--- PAGE ---
# Mussolini's 'march' on Rome 84 years on



## v2 (Oct 30, 2006)

On 28 October 1922, Mussolini led his "March on Rome", which brought the Fascist leader to power and enabled him to stay there for 23 years. 

The ironic fact about Mussolini's march on Rome in 1922 was that he and most of his black-shirted followers travelled to Rome from Milan by train, first class. 
There was no march. 
But to satisfy his inordinate vanity, Mussolini, a master of propaganda, later created the myth of the march on Rome. 
He inflated the figures from the reality of a few hundred black-shirts to a mythical army of 300,000 fascists led by him in person on horseback....


----------



## carson1934 (Mar 10, 2009)

v2 said:


> On 28 October 1922, Mussolini led his "March on Rome", which brought the Fascist leader to power and enabled him to stay there for 23 years.

--- SUPPLIED ENTRIES ---
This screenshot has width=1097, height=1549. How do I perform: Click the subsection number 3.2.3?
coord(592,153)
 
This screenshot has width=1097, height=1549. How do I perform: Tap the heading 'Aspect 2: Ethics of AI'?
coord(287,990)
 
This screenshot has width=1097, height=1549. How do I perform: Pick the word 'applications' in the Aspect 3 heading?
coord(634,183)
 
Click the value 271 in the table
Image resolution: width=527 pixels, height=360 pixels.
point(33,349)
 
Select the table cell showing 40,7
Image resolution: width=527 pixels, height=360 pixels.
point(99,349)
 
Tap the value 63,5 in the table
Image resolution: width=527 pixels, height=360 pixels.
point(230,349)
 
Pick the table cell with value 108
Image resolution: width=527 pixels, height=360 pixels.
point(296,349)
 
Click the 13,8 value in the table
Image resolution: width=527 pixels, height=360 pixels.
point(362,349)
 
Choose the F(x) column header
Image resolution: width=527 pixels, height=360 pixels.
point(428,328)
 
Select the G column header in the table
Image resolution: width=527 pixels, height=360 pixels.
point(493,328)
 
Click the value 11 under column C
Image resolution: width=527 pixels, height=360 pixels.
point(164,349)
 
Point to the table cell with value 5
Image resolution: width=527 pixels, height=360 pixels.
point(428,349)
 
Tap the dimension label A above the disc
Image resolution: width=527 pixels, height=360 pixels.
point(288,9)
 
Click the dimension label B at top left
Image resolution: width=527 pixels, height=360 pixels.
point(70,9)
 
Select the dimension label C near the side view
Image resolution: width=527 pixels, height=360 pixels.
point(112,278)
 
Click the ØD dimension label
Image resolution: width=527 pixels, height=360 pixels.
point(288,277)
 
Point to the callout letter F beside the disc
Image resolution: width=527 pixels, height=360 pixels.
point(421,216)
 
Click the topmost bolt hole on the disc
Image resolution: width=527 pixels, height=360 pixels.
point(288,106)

--- AIM 1 ---
Check each statement below against the thread on Mussolini's march on Rome. Answer yes or no, and quote the words of the thread that decide it.
(a) Mussolini and most of his followers went from Milan to Rome by train, in first class.
(b) In the later myth, the number of marchers grew to 300,000 fascists.
(c) The march put Mussolini in power for 30 years.
--- AIM 2 ---
Write the next part of the thread on Mussolini's march on Rome, picking up after carson1934's quotation of v2.

--- RESPONSE 1 ---
(a) Yes: "he and most of his black-shirted followers travelled to Rome from Milan by train, first class."
(b) Yes: "a mythical army of 300,000 fascists led by him in person on horseback"
(c) No: "enabled him to stay there for 23 years."

--- RESPONSE 2 ---
> 
> The ironic fact about Mussolini's march on Rome in 1922 was that he and most of his black-shirted followers travelled to Rome from Milan by train, first class.
> There was no march.
> ...



Yes this is absolutely true...this should set everybody to thinking where a dictator can drive you...by the way I was born October 28th 1934 and my late mum got a symbolic gift from the then local authorities....sad isn't it? 
I hope it doesn't make me an accomplice of the late regime!
I wish I knew polish recent history as you know the italian one
carson1934


----------



## bigZ (Mar 10, 2009)

v2 said:


> On 28 October 1922, Mussolini led his "March on Rome", which brought the Fascist leader to power and enabled him to stay there for 23 years.
> 
> The ironic fact about Mussolini's march on Rome in 1922 was that he and most of his black-shirted followers travelled to Rome from Milan by train, first class.
> There was no march.
> ...



Mussolini did not lead the "March on Rome". Rather events were happening without him. He seized the opturnity only when he was sure of he would gain power when he recieved a telephone call from King Vittorio Emmanuele III. It was also the birth of the myth that under Mussolini all trains ran on time. The train system had already been improved before he came to power.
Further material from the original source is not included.